(EXERCISE MATERIALS Opens)

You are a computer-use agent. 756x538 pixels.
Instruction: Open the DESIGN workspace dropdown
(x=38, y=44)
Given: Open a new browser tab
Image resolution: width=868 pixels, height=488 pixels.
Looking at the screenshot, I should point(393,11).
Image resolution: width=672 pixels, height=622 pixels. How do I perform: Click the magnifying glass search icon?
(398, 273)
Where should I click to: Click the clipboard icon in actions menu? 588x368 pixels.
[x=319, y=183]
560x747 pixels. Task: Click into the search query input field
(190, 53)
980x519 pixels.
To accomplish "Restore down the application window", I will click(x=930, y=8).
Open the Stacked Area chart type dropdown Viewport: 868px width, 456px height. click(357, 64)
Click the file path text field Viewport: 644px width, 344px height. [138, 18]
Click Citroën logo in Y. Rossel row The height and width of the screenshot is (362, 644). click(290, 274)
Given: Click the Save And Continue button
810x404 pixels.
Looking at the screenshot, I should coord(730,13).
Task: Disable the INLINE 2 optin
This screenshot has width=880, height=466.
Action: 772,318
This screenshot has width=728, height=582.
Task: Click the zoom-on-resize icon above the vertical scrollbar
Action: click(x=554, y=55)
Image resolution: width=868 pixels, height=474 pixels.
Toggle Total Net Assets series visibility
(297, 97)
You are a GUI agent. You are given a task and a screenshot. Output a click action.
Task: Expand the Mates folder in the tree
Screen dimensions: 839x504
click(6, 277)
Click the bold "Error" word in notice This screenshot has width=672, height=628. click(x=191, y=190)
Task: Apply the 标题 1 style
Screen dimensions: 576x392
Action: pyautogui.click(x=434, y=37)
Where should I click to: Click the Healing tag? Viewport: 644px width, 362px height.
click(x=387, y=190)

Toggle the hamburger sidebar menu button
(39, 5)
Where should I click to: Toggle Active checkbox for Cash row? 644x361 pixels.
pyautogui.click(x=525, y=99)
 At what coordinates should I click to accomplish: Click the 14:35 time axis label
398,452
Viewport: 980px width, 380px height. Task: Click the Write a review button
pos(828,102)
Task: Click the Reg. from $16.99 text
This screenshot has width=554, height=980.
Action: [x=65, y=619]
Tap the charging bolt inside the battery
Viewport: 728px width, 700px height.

(EXERCISE MATERIALS Closes)

EXERCISE BRIEF =
Transcribe each record exactly as it is written above.

WRITTEN ANSWER =
You are a computer-use agent. 756x538 pixels.
Instruction: Open the DESIGN workspace dropdown
(x=38, y=44)
Given: Open a new browser tab
Image resolution: width=868 pixels, height=488 pixels.
Looking at the screenshot, I should point(393,11).
Image resolution: width=672 pixels, height=622 pixels. How do I perform: Click the magnifying glass search icon?
(398, 273)
Where should I click to: Click the clipboard icon in actions menu? 588x368 pixels.
[x=319, y=183]
560x747 pixels. Task: Click into the search query input field
(190, 53)
980x519 pixels.
To accomplish "Restore down the application window", I will click(x=930, y=8).
Open the Stacked Area chart type dropdown Viewport: 868px width, 456px height. click(357, 64)
Click the file path text field Viewport: 644px width, 344px height. [138, 18]
Click Citroën logo in Y. Rossel row The height and width of the screenshot is (362, 644). click(290, 274)
Given: Click the Save And Continue button
810x404 pixels.
Looking at the screenshot, I should coord(730,13).
Task: Disable the INLINE 2 optin
This screenshot has width=880, height=466.
Action: 772,318
This screenshot has width=728, height=582.
Task: Click the zoom-on-resize icon above the vertical scrollbar
Action: click(x=554, y=55)
Image resolution: width=868 pixels, height=474 pixels.
Toggle Total Net Assets series visibility
(297, 97)
You are a GUI agent. You are given a task and a screenshot. Output a click action.
Task: Expand the Mates folder in the tree
Screen dimensions: 839x504
click(6, 277)
Click the bold "Error" word in notice This screenshot has width=672, height=628. click(x=191, y=190)
Task: Apply the 标题 1 style
Screen dimensions: 576x392
Action: pyautogui.click(x=434, y=37)
Where should I click to: Click the Healing tag? Viewport: 644px width, 362px height.
click(x=387, y=190)

Toggle the hamburger sidebar menu button
(39, 5)
Where should I click to: Toggle Active checkbox for Cash row? 644x361 pixels.
pyautogui.click(x=525, y=99)
 At what coordinates should I click to accomplish: Click the 14:35 time axis label
398,452
Viewport: 980px width, 380px height. Task: Click the Write a review button
pos(828,102)
Task: Click the Reg. from $16.99 text
This screenshot has width=554, height=980.
Action: [x=65, y=619]
Tap the charging bolt inside the battery
Viewport: 728px width, 700px height.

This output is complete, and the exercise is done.